A sportswriter responds to the big apology from last night...
I'm ashamed. Ashamed for anyone who had to witness that spectacle of an apology last night.
"Apology" is more like it.
When he—someone who i love and who i've trusted—looked into my eyes and said "I'm sorry," I had to hold myself back from retching. There was no sincerity there, no contrition. It was pure selfishness and greed—and just a bit of doing what he thought I wanted (as if that's any better!)
I don't think I'm ever going to be able to look my son in the eyes again. What am I going to do when he heads off to kindergarten next year?
Look, I know that I'm partially to blame for his actions. We were having a dinner party last night and I thought it would be fun to get little Archie to do his Tasmanian Devil impression. It always knocks them dead at the daycare. And everyone loved it. But I probably should have stopped him before he got too wound up and started going berserk. When he picked up that wine glass and started pouring it on top of my not-yet-framed Andy Pettitte signed jersey, he knew he was doing something bad. I even yelled at him from across the room, but he didn't seem to listen.

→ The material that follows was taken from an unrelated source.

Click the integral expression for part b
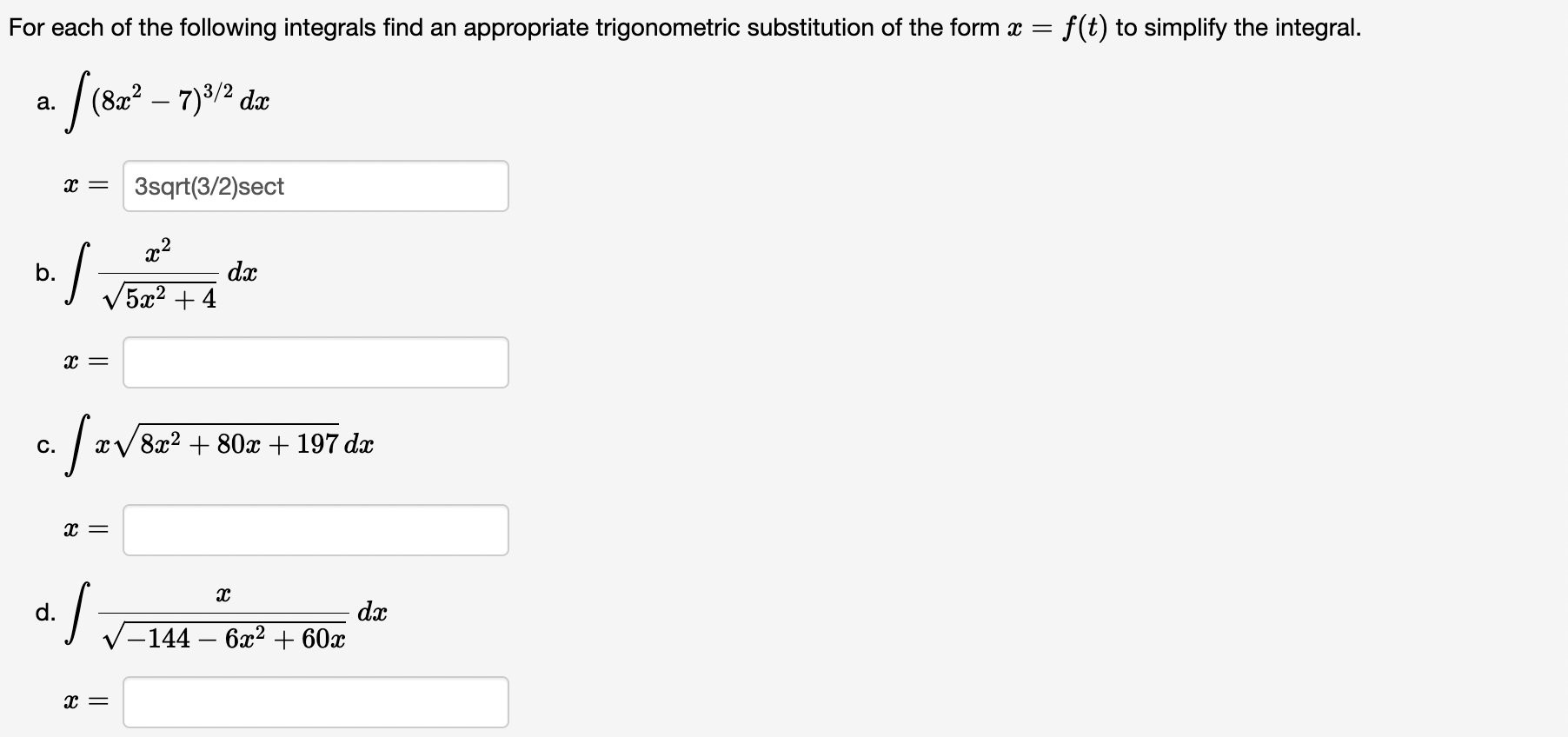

So I sent him to his room without any dessert. That German chocolate cake had been staring at him all day and he knew it. When he realized he wasn't going to get any, he started crying.
And now I'm supposed to believe this apology is true? From the heart? After his mother, my kindly wife, went up to his room to talk to him? He wants that cake, that's all. He doesn't care about the stain on my jersey. He doesn't care about the expenses I'll have to pay to get it cleaned up. He doesn't care about how I feel having something from one of the nicest guys in sports ruined like that.
He just wants that goddamn cake. I can see it in his eyes.
Even when he looked at me and said "I'm sorry for ruining your jersey, papa. I can pay for it out of my allowance," it was just because he knew that's what I wanted to hear. He was probably even coached to say it!
And to think he chose to make his "apology" before the party was over, while my friends were still there. The public apology—no, the grandstanding—just makes it even more clear: it was all a show to get what he really wanted.
That bloody cake.
Well, not this time, sonny boy. You're not going to make me look a fool again. You're not getting off that easy. Sure, your mom sneaked you up the tiniest slice of cake before bed. That's fine, I don't care. But I'm never going to trust you again. I'm always going to wonder just what angle you're playing when you come talk to me and try to be buddy-buddy. That's the price you pay when you "apologize."
Now to see if I can get that stain off of the Andy Pettitte jersey...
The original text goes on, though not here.